## WHAT TO DO
Look through the lines below, find those with the word "práci", and copy them.

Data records
::::::::::

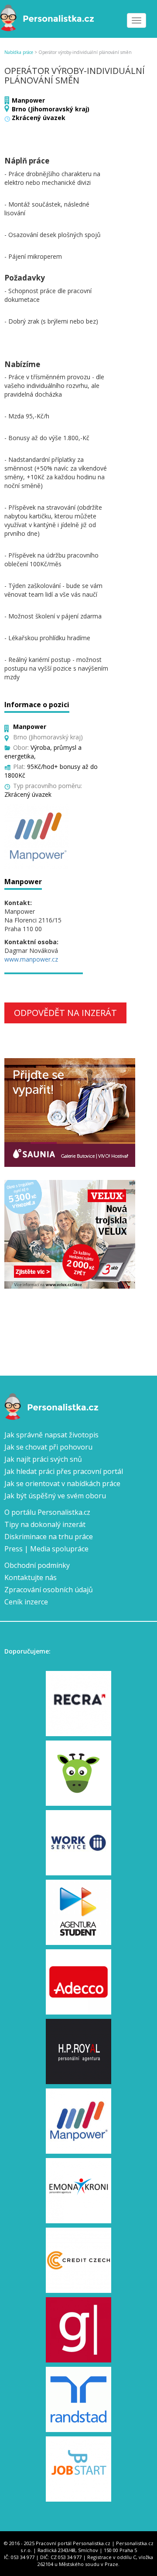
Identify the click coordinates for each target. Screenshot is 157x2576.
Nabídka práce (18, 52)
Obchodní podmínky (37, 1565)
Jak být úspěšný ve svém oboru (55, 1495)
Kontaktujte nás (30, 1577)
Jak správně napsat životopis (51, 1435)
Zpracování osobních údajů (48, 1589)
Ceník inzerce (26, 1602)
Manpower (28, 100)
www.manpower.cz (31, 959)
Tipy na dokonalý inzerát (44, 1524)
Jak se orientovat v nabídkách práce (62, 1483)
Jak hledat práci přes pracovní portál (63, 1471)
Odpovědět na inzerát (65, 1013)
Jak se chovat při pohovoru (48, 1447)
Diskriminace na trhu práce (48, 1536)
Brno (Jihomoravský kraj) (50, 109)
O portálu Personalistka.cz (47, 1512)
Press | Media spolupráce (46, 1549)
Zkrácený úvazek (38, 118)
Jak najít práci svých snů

::::::::::

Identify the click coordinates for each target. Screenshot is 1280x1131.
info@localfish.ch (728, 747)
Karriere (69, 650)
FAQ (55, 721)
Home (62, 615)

::::::::::

## FINISHED TASK
Jak hledat práci přes pracovní portál (63, 1471)
Jak najít práci svých snů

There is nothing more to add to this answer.